PACE financing is not yet available in the EU. Some impeding factors include complex legal processes and first-lien complications which must be best addressed at the EU level. In addition, PACE is normally based on bond issued by cities, which is not common in EU cities, especially small ones. However the pilot EUROPace is currently being developed.

Related to

Renovation Wave. For one-step deep renovation this instrument could be suitable as these retrofits are usually very expensive.

SER framework. Until now, this instrument has been implemented for Efficiency and Renewables but it is also applicable to Sufficiency.
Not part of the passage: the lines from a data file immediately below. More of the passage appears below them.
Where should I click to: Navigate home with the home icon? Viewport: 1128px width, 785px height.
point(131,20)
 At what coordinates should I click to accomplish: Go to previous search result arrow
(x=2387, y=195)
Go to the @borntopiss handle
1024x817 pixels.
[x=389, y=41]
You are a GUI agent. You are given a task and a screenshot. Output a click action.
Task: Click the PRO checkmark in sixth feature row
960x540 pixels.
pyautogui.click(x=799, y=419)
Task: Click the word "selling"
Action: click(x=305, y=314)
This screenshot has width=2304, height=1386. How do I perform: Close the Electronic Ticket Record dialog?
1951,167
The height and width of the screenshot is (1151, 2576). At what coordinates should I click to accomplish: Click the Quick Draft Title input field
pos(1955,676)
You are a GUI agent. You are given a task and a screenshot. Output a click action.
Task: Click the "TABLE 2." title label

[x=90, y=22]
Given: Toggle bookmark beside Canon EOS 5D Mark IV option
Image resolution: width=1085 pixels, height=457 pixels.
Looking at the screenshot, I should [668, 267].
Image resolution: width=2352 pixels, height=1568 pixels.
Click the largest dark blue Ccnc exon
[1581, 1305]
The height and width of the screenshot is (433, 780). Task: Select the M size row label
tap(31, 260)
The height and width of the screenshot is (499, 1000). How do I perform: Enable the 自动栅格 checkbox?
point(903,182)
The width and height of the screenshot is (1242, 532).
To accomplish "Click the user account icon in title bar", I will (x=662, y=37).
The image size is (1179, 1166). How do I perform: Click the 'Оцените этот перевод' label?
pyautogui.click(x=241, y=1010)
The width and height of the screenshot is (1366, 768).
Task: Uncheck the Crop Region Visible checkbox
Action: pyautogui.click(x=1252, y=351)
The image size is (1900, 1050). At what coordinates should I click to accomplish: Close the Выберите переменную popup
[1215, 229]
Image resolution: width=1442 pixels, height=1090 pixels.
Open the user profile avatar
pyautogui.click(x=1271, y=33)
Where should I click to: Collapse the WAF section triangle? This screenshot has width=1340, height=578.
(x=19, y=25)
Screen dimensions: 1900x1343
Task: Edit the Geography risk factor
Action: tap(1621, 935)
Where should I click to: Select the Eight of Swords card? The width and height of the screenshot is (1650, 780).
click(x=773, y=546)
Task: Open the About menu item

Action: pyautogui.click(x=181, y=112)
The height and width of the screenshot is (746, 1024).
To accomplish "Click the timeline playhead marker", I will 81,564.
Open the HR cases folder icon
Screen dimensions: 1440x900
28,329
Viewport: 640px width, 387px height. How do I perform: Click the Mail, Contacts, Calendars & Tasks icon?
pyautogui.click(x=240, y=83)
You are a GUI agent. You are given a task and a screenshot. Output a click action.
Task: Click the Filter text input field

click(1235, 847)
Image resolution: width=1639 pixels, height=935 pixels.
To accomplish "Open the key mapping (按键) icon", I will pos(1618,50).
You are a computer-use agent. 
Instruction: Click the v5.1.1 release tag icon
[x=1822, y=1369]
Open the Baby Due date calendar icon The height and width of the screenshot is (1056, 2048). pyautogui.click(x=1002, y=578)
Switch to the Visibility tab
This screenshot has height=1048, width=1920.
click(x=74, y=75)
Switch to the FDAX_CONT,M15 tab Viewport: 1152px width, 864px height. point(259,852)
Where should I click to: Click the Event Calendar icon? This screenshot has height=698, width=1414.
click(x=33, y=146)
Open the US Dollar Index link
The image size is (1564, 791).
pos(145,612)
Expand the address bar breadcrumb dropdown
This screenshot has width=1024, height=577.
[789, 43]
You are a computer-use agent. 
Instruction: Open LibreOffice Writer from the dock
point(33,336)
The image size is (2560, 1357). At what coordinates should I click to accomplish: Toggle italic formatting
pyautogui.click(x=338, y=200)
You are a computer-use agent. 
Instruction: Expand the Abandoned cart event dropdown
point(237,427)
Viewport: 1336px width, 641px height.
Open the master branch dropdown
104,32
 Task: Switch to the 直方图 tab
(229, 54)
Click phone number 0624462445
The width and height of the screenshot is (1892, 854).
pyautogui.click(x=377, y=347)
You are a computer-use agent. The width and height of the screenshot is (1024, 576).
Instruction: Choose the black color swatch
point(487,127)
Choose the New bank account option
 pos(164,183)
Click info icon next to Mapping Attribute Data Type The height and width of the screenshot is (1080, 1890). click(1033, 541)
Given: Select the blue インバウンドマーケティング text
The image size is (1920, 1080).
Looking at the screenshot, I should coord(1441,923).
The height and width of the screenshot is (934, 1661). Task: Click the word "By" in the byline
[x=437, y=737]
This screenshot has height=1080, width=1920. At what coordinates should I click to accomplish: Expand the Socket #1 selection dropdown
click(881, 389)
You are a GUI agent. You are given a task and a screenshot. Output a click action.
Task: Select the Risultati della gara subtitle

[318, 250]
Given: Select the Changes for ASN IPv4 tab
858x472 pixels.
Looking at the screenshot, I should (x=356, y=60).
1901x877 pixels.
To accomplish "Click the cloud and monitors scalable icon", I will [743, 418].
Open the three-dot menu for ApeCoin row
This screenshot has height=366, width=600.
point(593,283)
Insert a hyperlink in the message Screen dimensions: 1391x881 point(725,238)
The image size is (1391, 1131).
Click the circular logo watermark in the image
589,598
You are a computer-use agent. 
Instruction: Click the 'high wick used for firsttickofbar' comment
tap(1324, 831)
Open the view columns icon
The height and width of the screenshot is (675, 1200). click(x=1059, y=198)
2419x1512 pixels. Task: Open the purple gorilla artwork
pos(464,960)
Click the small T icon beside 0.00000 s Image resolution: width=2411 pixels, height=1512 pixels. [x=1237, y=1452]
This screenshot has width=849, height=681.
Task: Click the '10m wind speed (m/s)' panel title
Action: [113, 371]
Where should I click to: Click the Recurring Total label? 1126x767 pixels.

Study Case: Property Assessed Clean Energy Programs (PACE)

EUROPace in Spain

The pilot project, EuroPACE is testing the concept in a municipality in Spain. EuroPACE adopts best practices from the US PACE market and intends to further enhance its impact. The project aims at addressing several fundamental challenges to EE investment. The first ambition is to deploy private capital as up-front financing to homeowners (IEA-RETD), that is, reduce reliance on grants and subsidies; a de-risk approach to EE investments is the second aim. To optimize the decision-making processes for homeowners, the project includes the training of energy service contractors (technical assistance) and finally, it provides design standard underwriting requirements and project performance guidelines to facilitate the project aggregation and the issuance of Green Bonds.